I went to NOAA to look for the stations used in the official data set, and downloaded the tarballed daily files with the *.dly extension. According to the notes, the GSN stations were supposed to be the high-quality stations with long records and good data. Then I found one that was nothing but precipitation data, and others whose data cuts off years ago.
I tried again with the GISTEMP file v3_mean_GISS_homogenized.txt, which was supposed to be the set of stations used in the most recent July numbers, and in that data set I found several dozen stations whose data ends back in the ’80s, or has a 40-year gap between 1960 and 2000.

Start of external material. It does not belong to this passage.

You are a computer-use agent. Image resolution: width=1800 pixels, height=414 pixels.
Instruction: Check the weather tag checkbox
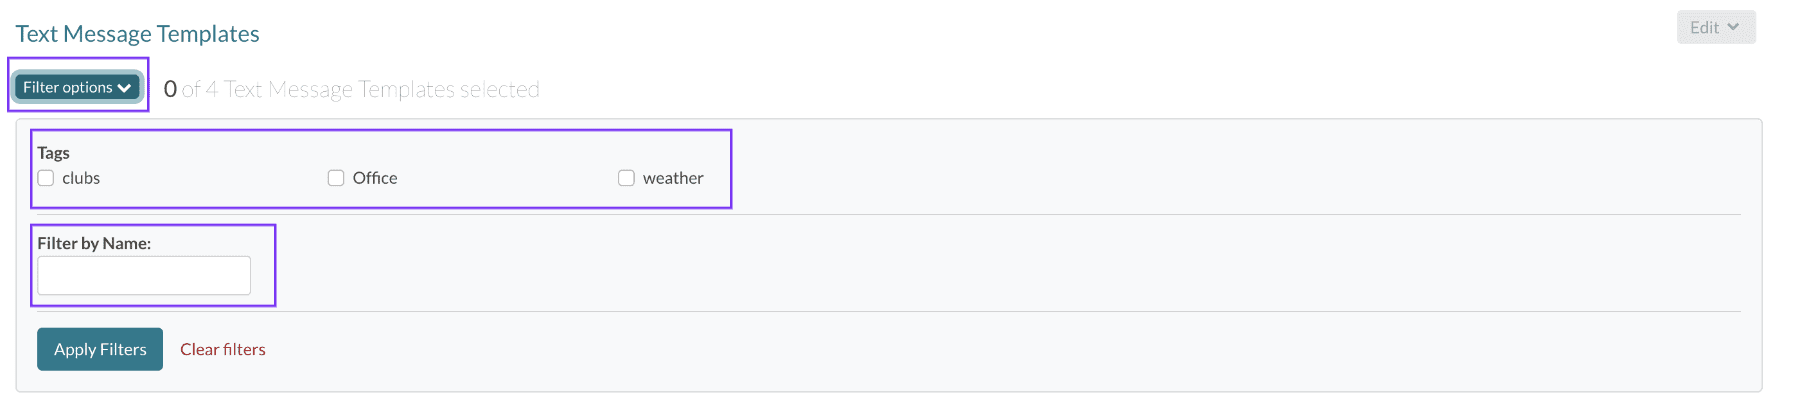coord(626,178)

These are the high-quality, long-term records used to get the global anomaly? I’ve been working with databases and data mining for over 20 years, and these are the worst data sets with which I’ve had the misfortune to work. Flat files galore, yahoo.
Is it too much to ask to just get a list of the stations and data ACTUALLY USED in generating these data sets. Why are these ancient stations that haven’t provided data in 30 years still on the list of stations in use?

September 7, 2017 5:23 am

RSS 4 has August at 0.71 C, making it the warmest August on record.
RSS 3.3 has August as the 2nd warmest, with only August 1998 being warmer.